2. Would like to train to trail wounded deer.

3. Possibly use as squirrel dog.

I know this is a crazy mix, but I've read that black mouth curs can be used to protect livestock. I also know people use them as squirrel dogs, and as an old coonhunter that used to own dogs that did very well in the competition circuit I think I have the ability to train.

 Now, am I barking up the wrong tree with black mouth curs  ? Would another breed of dog possibly fit my needs better? Thanks.


----------



## Scrapy (Dec 29, 2014)

An option is Catahoula cur. 

Both are silent mouth with good noses.

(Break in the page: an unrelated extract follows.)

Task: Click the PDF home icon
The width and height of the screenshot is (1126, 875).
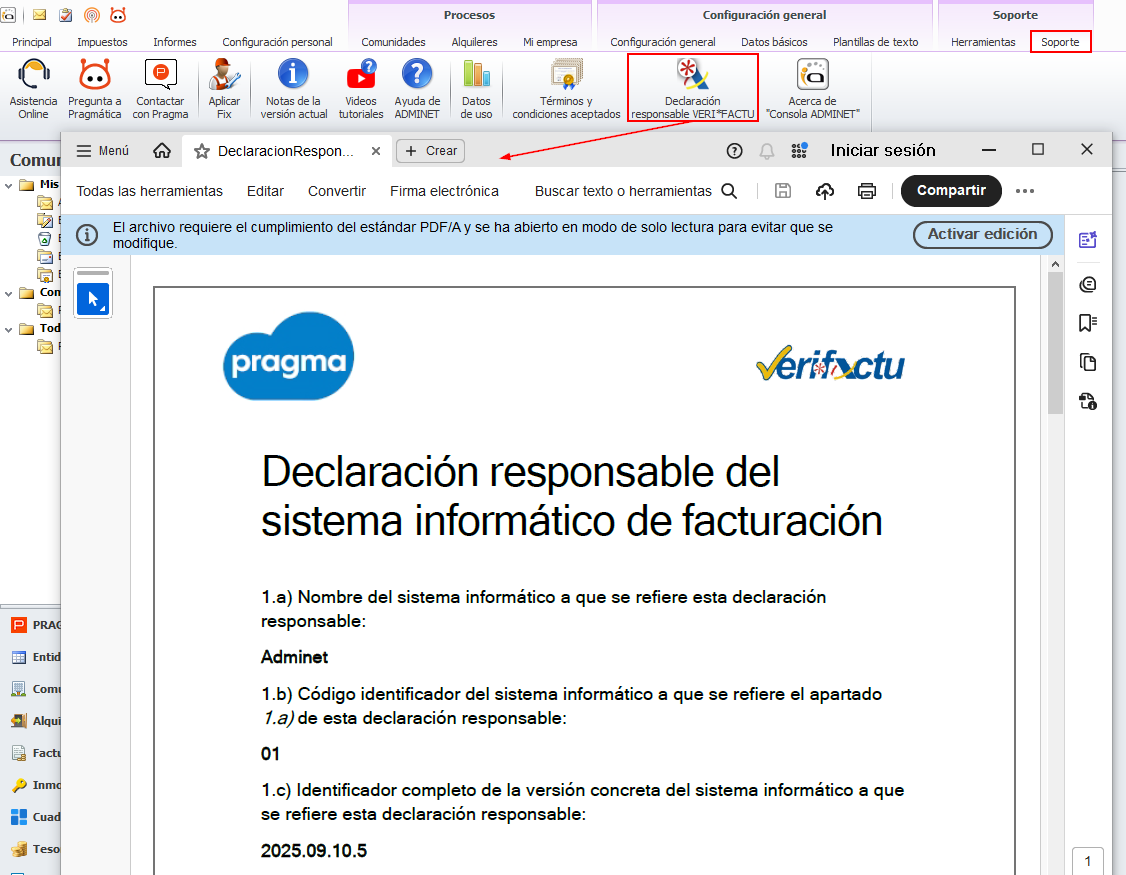Action: pyautogui.click(x=162, y=151)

I understand the Ladner variety has more "tree " in them. Working stock is one thing. I am not sure on either for guarding stock.


----------



## hobbs27 (Dec 29, 2014)

Scrapy said:


> Working stock is one thing. I am not sure on either for guarding stock.



Yeah, that seems to be my main concern. I know curs are sometimes used as cattle dogs, but that's herding? 

 I was thinking of raising a pup around the goats so they would nt excite its hunting instinct, but any coyote coming around would. Maybe I'm looking for too much for one dog.


----------



## Scrapy (Dec 29, 2014)

I should have said working the livestock. By herding, heeling or catching or trailing them up. Sorry.

I'm not sure either would be inclined to stay out in the back forty with the live stock but rather be on the porch guarding his master.


----------



## ryanh487 (Dec 29, 2014)

I wouldn't stick a dog on yote guard duty that wasn't significantly larger than a yote.  We've found a yote killed pitbull on our property, and if you look around youtube you'll find a video of yotes luring a medium-large dog into an ambush right in front of it's owner.  Might want to stick a donkey in the goat pen and get a dog for the other purposes.


----------



## hobbs27 (Dec 29, 2014)

The back forty is all woods. We only have 4 goats and they are close to the house so just giving us a heads up that something is out there would be all I need. The goats are dwarf Nigerian and my wife uses them for dairy and has them locked up at night.
If I can convince her the dog is for guarding against coyote....I can get a hunting/ tracking dog out of the deal. But it does need to be somewhat of a guard also....


----------



## Scrapy (Dec 29, 2014)

OH! Absolutely positively guard something close to the house. Yes sir. Now convince her it has to be in the yard to do it's job, not in the house. LOL


----------



## TripleXBullies (Dec 30, 2014)

ryanh487 said:


> I wouldn't stick a dog on yote guard duty that wasn't significantly larger than a yote.  We've found a yote killed pitbull on our property, and if you look around youtube you'll find a video of yotes luring a medium-large dog into an ambush right in front of it's owner.  Might want to stick a donkey in the goat pen and get a dog for the other purposes.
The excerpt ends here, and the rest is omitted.